■ **Task directions**
Copy out every record precisely.

■ **Stored data entries**
_ _ _ _ _
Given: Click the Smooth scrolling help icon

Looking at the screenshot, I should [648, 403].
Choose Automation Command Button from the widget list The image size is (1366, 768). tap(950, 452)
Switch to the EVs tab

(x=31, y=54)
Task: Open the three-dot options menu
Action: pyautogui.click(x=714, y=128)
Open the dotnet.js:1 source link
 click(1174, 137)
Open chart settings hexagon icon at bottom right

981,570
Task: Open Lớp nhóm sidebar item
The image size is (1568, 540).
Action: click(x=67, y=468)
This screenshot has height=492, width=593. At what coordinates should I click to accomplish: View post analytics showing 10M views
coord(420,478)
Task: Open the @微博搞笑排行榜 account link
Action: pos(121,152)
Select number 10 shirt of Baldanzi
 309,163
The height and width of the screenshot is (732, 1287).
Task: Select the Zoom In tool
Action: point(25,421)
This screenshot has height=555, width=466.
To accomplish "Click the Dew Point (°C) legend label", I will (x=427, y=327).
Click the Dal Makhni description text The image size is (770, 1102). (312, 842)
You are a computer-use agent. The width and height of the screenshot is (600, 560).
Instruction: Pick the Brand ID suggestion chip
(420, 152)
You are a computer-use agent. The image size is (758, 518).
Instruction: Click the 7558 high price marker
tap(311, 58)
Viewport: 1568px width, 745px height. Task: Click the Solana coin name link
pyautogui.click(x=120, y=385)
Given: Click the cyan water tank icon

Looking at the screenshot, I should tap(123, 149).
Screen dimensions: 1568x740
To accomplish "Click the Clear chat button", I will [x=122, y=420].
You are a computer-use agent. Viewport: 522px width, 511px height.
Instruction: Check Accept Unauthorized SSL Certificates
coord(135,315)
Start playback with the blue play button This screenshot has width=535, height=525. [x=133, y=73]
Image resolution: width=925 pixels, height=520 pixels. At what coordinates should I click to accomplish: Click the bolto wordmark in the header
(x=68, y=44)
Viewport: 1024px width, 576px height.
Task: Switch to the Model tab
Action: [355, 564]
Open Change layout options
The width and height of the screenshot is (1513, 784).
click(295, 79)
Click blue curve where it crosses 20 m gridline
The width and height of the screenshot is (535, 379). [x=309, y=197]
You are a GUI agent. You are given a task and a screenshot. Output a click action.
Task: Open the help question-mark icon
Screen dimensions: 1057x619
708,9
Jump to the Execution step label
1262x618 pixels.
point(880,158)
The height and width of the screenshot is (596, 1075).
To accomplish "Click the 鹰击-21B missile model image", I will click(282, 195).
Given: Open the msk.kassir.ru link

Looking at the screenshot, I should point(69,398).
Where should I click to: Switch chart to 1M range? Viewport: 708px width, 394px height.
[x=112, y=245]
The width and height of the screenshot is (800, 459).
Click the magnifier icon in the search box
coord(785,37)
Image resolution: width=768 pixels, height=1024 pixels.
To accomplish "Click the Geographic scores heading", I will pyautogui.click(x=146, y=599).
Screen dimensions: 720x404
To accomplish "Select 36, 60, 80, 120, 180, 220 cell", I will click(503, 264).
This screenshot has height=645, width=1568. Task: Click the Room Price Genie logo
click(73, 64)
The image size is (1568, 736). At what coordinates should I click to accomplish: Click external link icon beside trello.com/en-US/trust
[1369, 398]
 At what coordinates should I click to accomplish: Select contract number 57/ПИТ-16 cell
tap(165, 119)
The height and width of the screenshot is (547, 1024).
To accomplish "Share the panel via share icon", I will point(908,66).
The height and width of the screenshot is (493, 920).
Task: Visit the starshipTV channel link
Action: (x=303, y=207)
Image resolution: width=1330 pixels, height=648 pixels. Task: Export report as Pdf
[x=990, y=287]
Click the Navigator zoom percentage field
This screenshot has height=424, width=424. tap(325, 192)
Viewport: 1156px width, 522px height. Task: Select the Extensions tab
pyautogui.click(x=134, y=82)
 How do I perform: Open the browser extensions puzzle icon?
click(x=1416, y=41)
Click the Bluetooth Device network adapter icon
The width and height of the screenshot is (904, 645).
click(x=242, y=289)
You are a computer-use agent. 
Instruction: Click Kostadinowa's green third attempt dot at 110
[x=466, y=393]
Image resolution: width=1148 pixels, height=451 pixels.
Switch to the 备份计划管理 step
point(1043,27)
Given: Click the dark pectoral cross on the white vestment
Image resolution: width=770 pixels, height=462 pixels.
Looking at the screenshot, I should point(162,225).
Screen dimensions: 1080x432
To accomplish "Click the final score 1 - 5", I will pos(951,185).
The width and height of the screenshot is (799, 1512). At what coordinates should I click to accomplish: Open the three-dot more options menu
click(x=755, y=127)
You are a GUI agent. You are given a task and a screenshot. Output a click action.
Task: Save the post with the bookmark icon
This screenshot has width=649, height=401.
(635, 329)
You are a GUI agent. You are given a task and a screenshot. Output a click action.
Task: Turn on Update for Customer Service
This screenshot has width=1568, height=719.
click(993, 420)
_ _ _ _ _
■ **Answer space**
Given: Click the Smooth scrolling help icon

Looking at the screenshot, I should [648, 403].
Choose Automation Command Button from the widget list The image size is (1366, 768). tap(950, 452)
Switch to the EVs tab

(x=31, y=54)
Task: Open the three-dot options menu
Action: pyautogui.click(x=714, y=128)
Open the dotnet.js:1 source link
 click(1174, 137)
Open chart settings hexagon icon at bottom right

981,570
Task: Open Lớp nhóm sidebar item
The image size is (1568, 540).
Action: click(x=67, y=468)
This screenshot has height=492, width=593. At what coordinates should I click to accomplish: View post analytics showing 10M views
coord(420,478)
Task: Open the @微博搞笑排行榜 account link
Action: pos(121,152)
Select number 10 shirt of Baldanzi
 309,163
The height and width of the screenshot is (732, 1287).
Task: Select the Zoom In tool
Action: point(25,421)
This screenshot has height=555, width=466.
To accomplish "Click the Dew Point (°C) legend label", I will (x=427, y=327).
Click the Dal Makhni description text The image size is (770, 1102). (312, 842)
You are a computer-use agent. The width and height of the screenshot is (600, 560).
Instruction: Pick the Brand ID suggestion chip
(420, 152)
You are a computer-use agent. The image size is (758, 518).
Instruction: Click the 7558 high price marker
tap(311, 58)
Viewport: 1568px width, 745px height. Task: Click the Solana coin name link
pyautogui.click(x=120, y=385)
Given: Click the cyan water tank icon

Looking at the screenshot, I should tap(123, 149).
Screen dimensions: 1568x740
To accomplish "Click the Clear chat button", I will [x=122, y=420].
You are a computer-use agent. Viewport: 522px width, 511px height.
Instruction: Check Accept Unauthorized SSL Certificates
coord(135,315)
Start playback with the blue play button This screenshot has width=535, height=525. [x=133, y=73]
Image resolution: width=925 pixels, height=520 pixels. At what coordinates should I click to accomplish: Click the bolto wordmark in the header
(x=68, y=44)
Viewport: 1024px width, 576px height.
Task: Switch to the Model tab
Action: [355, 564]
Open Change layout options
The width and height of the screenshot is (1513, 784).
click(295, 79)
Click blue curve where it crosses 20 m gridline
The width and height of the screenshot is (535, 379). [x=309, y=197]
You are a GUI agent. You are given a task and a screenshot. Output a click action.
Task: Open the help question-mark icon
Screen dimensions: 1057x619
708,9
Jump to the Execution step label
1262x618 pixels.
point(880,158)
The height and width of the screenshot is (596, 1075).
To accomplish "Click the 鹰击-21B missile model image", I will click(282, 195).
Given: Open the msk.kassir.ru link

Looking at the screenshot, I should point(69,398).
Where should I click to: Switch chart to 1M range? Viewport: 708px width, 394px height.
[x=112, y=245]
The width and height of the screenshot is (800, 459).
Click the magnifier icon in the search box
coord(785,37)
Image resolution: width=768 pixels, height=1024 pixels.
To accomplish "Click the Geographic scores heading", I will pyautogui.click(x=146, y=599).
Screen dimensions: 720x404
To accomplish "Select 36, 60, 80, 120, 180, 220 cell", I will click(503, 264).
This screenshot has height=645, width=1568. Task: Click the Room Price Genie logo
click(73, 64)
The image size is (1568, 736). At what coordinates should I click to accomplish: Click external link icon beside trello.com/en-US/trust
[1369, 398]
 At what coordinates should I click to accomplish: Select contract number 57/ПИТ-16 cell
tap(165, 119)
The height and width of the screenshot is (547, 1024).
To accomplish "Share the panel via share icon", I will point(908,66).
The height and width of the screenshot is (493, 920).
Task: Visit the starshipTV channel link
Action: (x=303, y=207)
Image resolution: width=1330 pixels, height=648 pixels. Task: Export report as Pdf
[x=990, y=287]
Click the Navigator zoom percentage field
This screenshot has height=424, width=424. tap(325, 192)
Viewport: 1156px width, 522px height. Task: Select the Extensions tab
pyautogui.click(x=134, y=82)
 How do I perform: Open the browser extensions puzzle icon?
click(x=1416, y=41)
Click the Bluetooth Device network adapter icon
The width and height of the screenshot is (904, 645).
click(x=242, y=289)
You are a computer-use agent. 
Instruction: Click Kostadinowa's green third attempt dot at 110
[x=466, y=393]
Image resolution: width=1148 pixels, height=451 pixels.
Switch to the 备份计划管理 step
point(1043,27)
Given: Click the dark pectoral cross on the white vestment
Image resolution: width=770 pixels, height=462 pixels.
Looking at the screenshot, I should point(162,225).
Screen dimensions: 1080x432
To accomplish "Click the final score 1 - 5", I will pos(951,185).
The width and height of the screenshot is (799, 1512). At what coordinates should I click to accomplish: Open the three-dot more options menu
click(x=755, y=127)
You are a GUI agent. You are given a task and a screenshot. Output a click action.
Task: Save the post with the bookmark icon
This screenshot has width=649, height=401.
(635, 329)
You are a GUI agent. You are given a task and a screenshot. Output a click action.
Task: Turn on Update for Customer Service
This screenshot has width=1568, height=719.
click(993, 420)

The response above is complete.